TASK TO COMPLETE: Restate each line below word for word, skipping every picture.
(Beginning of MATERIAL SHOWN)
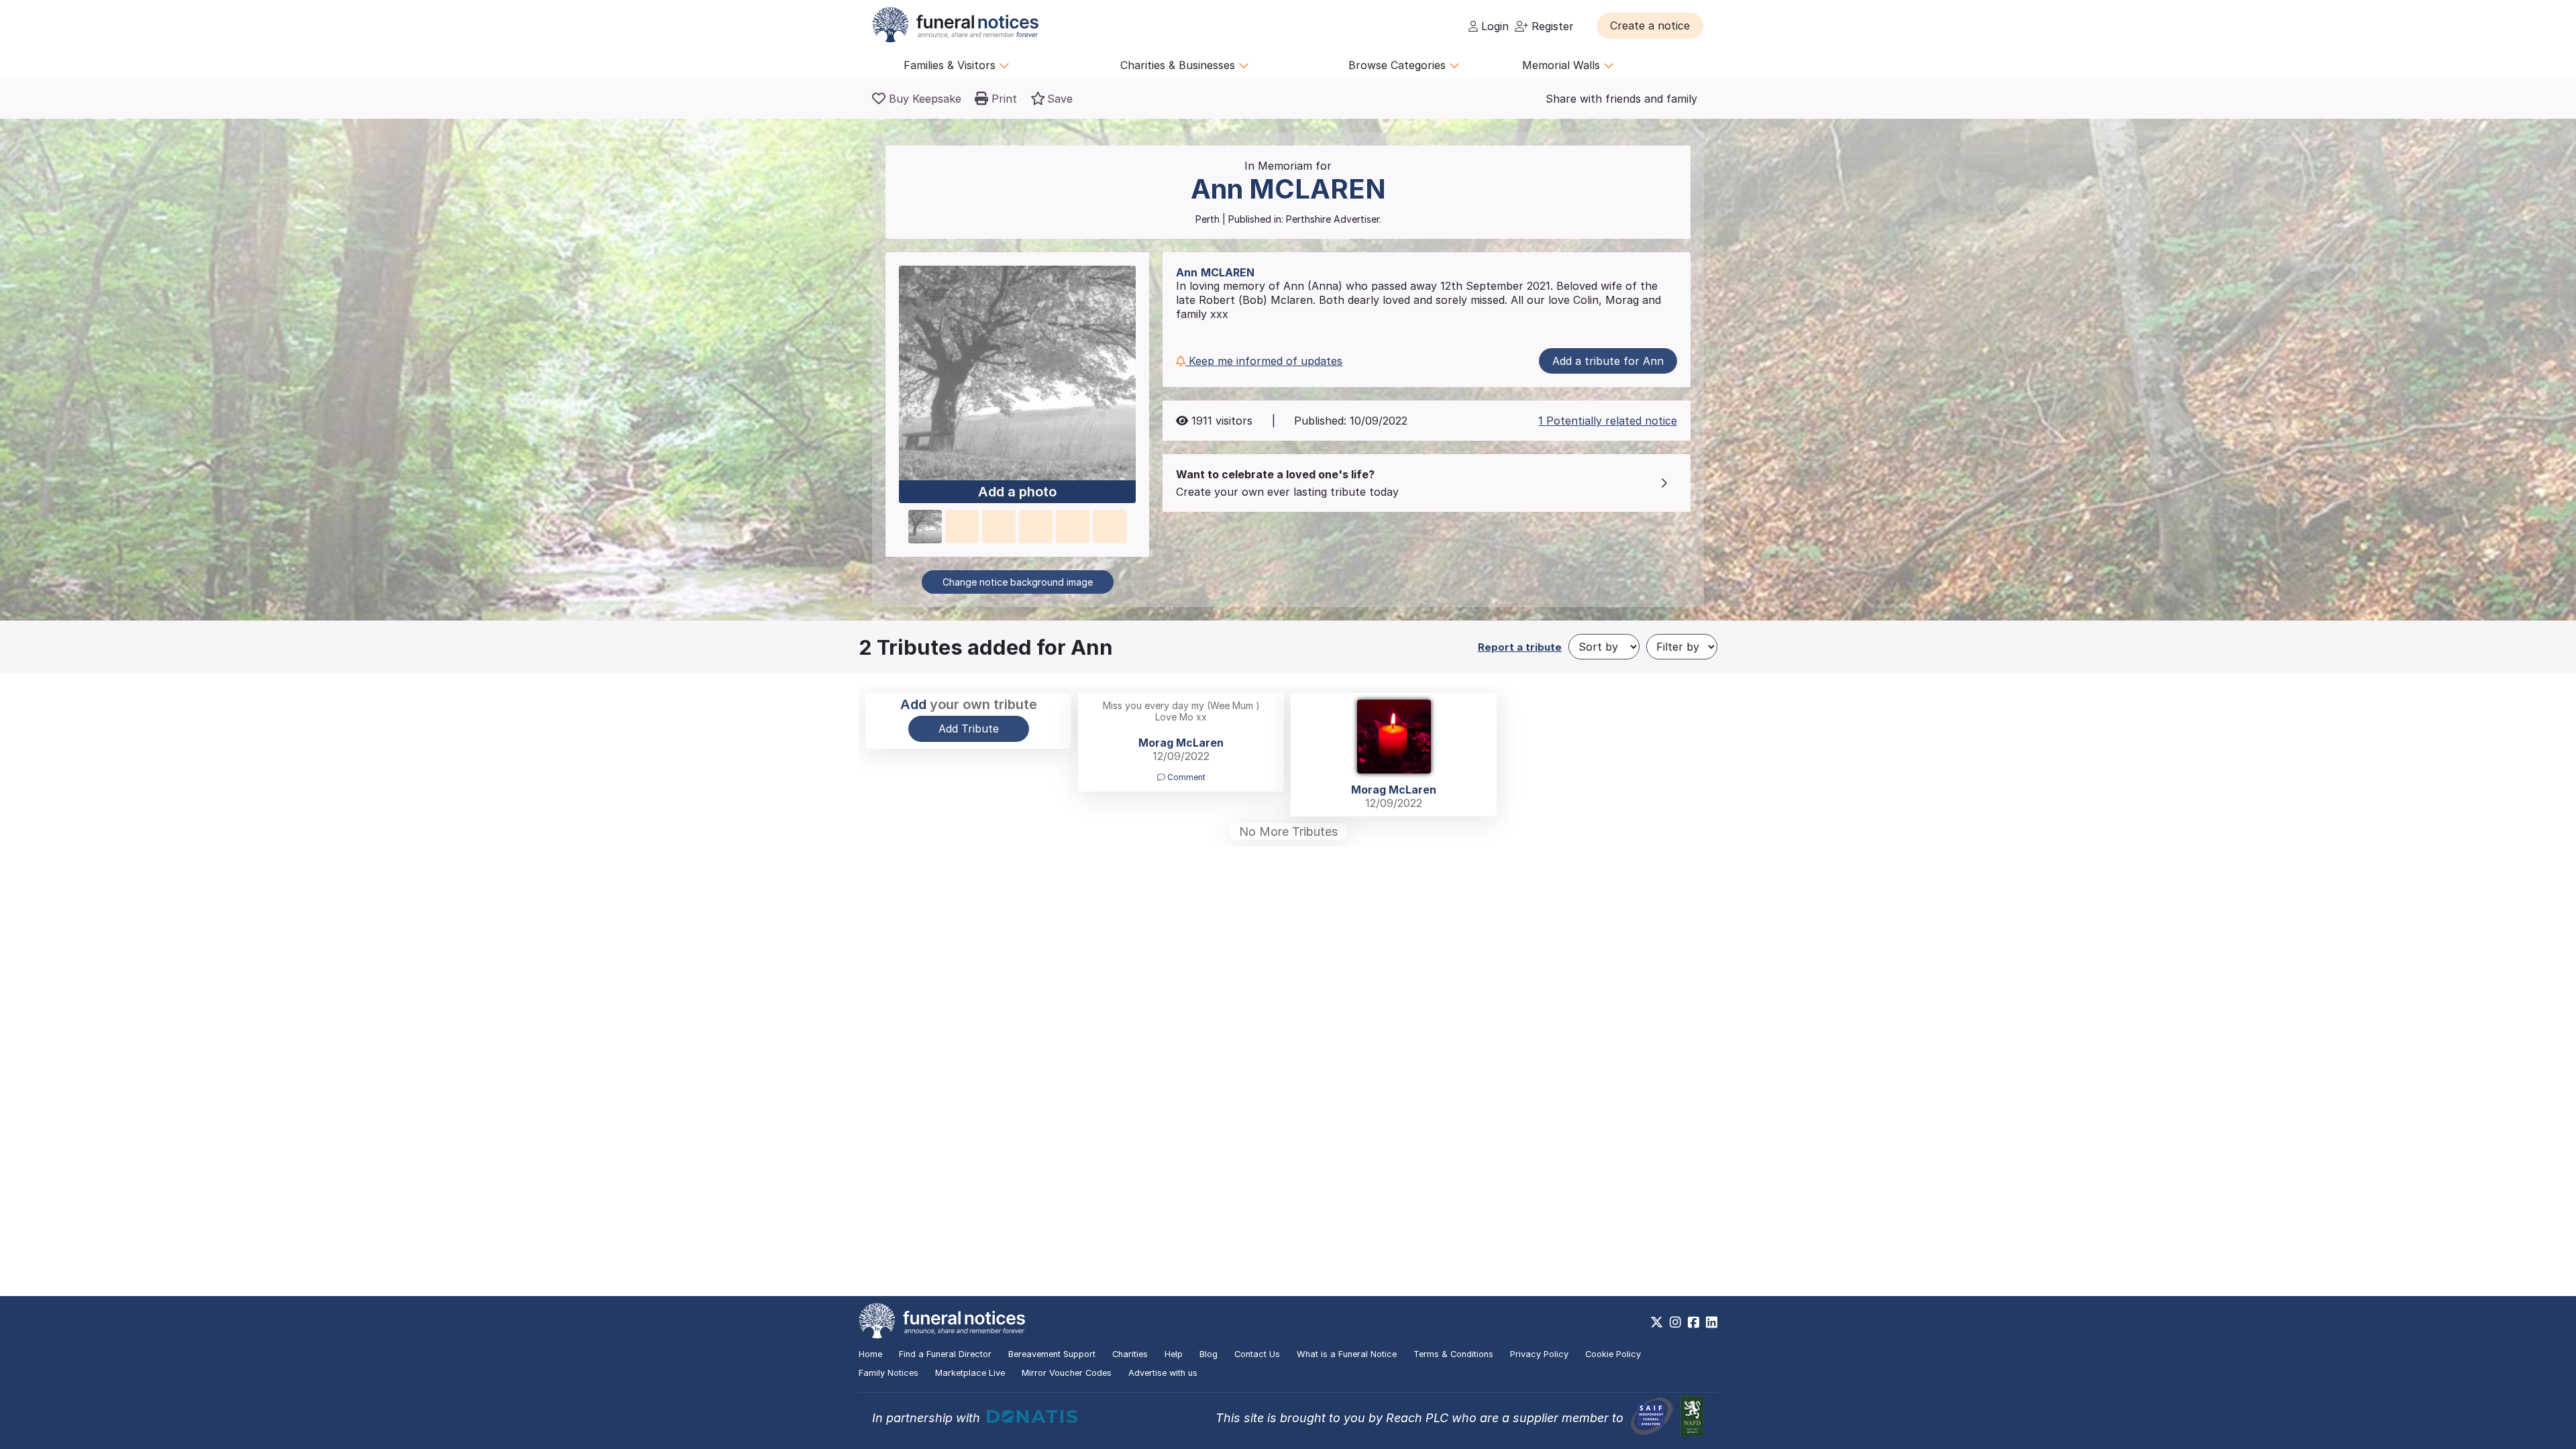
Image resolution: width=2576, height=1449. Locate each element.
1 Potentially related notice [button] (1607, 420)
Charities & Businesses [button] (1179, 65)
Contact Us (1257, 1354)
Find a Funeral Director (945, 1354)
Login (1493, 26)
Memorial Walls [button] (1562, 65)
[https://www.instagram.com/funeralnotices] (1675, 1322)
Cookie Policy (1613, 1354)
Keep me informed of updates (1263, 361)
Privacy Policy (1539, 1354)
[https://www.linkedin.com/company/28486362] (1711, 1322)
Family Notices (888, 1373)
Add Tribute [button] (968, 728)
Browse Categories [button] (1398, 65)
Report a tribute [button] (1520, 647)
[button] (1650, 25)
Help (1174, 1354)
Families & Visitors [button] (951, 65)
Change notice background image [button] (1018, 582)
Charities (1130, 1354)
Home (870, 1354)
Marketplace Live (970, 1373)
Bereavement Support (1051, 1354)
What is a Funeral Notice (1347, 1354)
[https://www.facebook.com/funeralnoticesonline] (1693, 1322)
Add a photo (1017, 492)
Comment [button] (1185, 777)
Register (1551, 26)
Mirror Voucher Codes (1067, 1373)
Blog (1208, 1354)
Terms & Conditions (1453, 1354)
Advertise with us (1162, 1373)
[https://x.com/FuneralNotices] (1656, 1322)
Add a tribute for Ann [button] (1608, 361)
(End of MATERIAL SHOWN)
WRITTEN SOLUTION:
Image resolution: width=2576, height=1449. Locate each element.
1 Potentially related notice [button] (1607, 420)
Charities & Businesses [button] (1179, 65)
Contact Us (1257, 1354)
Find a Funeral Director (945, 1354)
Login (1493, 26)
Memorial Walls [button] (1562, 65)
[https://www.instagram.com/funeralnotices] (1675, 1322)
Cookie Policy (1613, 1354)
Keep me informed of updates (1263, 361)
Privacy Policy (1539, 1354)
[https://www.linkedin.com/company/28486362] (1711, 1322)
Family Notices (888, 1373)
Add Tribute [button] (968, 728)
Browse Categories [button] (1398, 65)
Report a tribute [button] (1520, 647)
[button] (1650, 25)
Help (1174, 1354)
Families & Visitors [button] (951, 65)
Change notice background image [button] (1018, 582)
Charities (1130, 1354)
Home (870, 1354)
Marketplace Live (970, 1373)
Bereavement Support (1051, 1354)
What is a Funeral Notice (1347, 1354)
[https://www.facebook.com/funeralnoticesonline] (1693, 1322)
Add a photo (1017, 492)
Comment [button] (1185, 777)
Register (1551, 26)
Mirror Voucher Codes (1067, 1373)
Blog (1208, 1354)
Terms & Conditions (1453, 1354)
Advertise with us (1162, 1373)
[https://x.com/FuneralNotices] (1656, 1322)
Add a tribute for Ann [button] (1608, 361)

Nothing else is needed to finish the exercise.